Obecnie FPS zamierza rozszerzyć ofertę o nowy rodzaj pocisku dalekiego zasięgu ponad 50 km. Ma być on wyposażony w nowego rodzaju głowicę odłamkowo-burzącą i - co ważniejsze - zapalnik zbliżeniowy. Takiej konstrukcji, poza Republiką Południowej Afryki, nie oferuje obecnie na świecie nikt. Fenix Plus ma uzyskiwać efekt rażenia podobny do głowicy kasetowej, jednak nadal uznawany jest za broń konwencjonalną w ramach Konwencji CCW i Konwencji o Amunicji Kasetowej z 2008. Co prawda Polska nie podpisała tej ostatniej, jednak nie jest pewne, czy w przyszłości stanowisko rządu nie ulegnie zmianie. O ile głowica i zapalnik rozwijane są w ramach projektu celowego, o tyle integracja tych rozwiązań w pocisku dalekiego zasięgu jest własnym pomysłem FPS, który będzie zaoferowany jako propozycja dla Wojska Polskiego.

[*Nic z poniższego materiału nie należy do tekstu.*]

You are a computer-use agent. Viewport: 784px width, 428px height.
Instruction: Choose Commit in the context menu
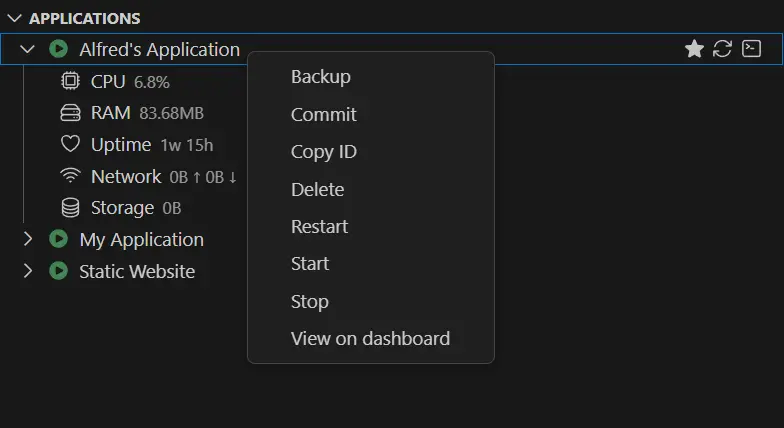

Po zakończeniu pokazu statycznego goście zostali przewiezieni na znajdujący się w pobliżu poligon Ośrodka Badań Dynamicznych WITU, gdzie mieli okazję obserwować strzelania z 155-mm armatohaubicy Krab i 122-mm wyrzutni npr WB-40 do celów odległych o 17,5 km, jak również prowadzenia ognia na wprost do kulochwytu z samobieżnego moździerza wieżowego MSK-HSW (Rak) na podwoziu nieznacznie zmodyfikowanego (m.in. przez dodatkowe usztywnienie dwóch tylnych osi pojazdu) KTO Rosomak.
Uczestniczący w pokazie mieli możliwość obserwowania celów w czasie rzeczywistym ze stanowiska prowadzenia ognia, co umożliwił krążący nad poligonem rozpoznawczy bsl FlyEye rozwijany przez FlyTronic, spółkę z Gliwic należącą do WB Electronics (patrz Seryjne FlyEye dostarczone, 2010-12-11). Oddano 3 strzały z Kraba (rozgrzewający lufę i 2 mierzone, przy wykorzystaniu amunicji ćwiczebnej Assegai XM2000A3 HE SUB Base Bleed, produkowanej przez Denel Naschem/RDM) oraz 5 z Raka. Niska temperatura przeszkodziła nieco w odpaleniach pocisków rakietowych z wyrzutni Langusta - zamiast dwóch rakiet testowych oraz salwy czteropociskowej, oddano jedynie trzy strzały.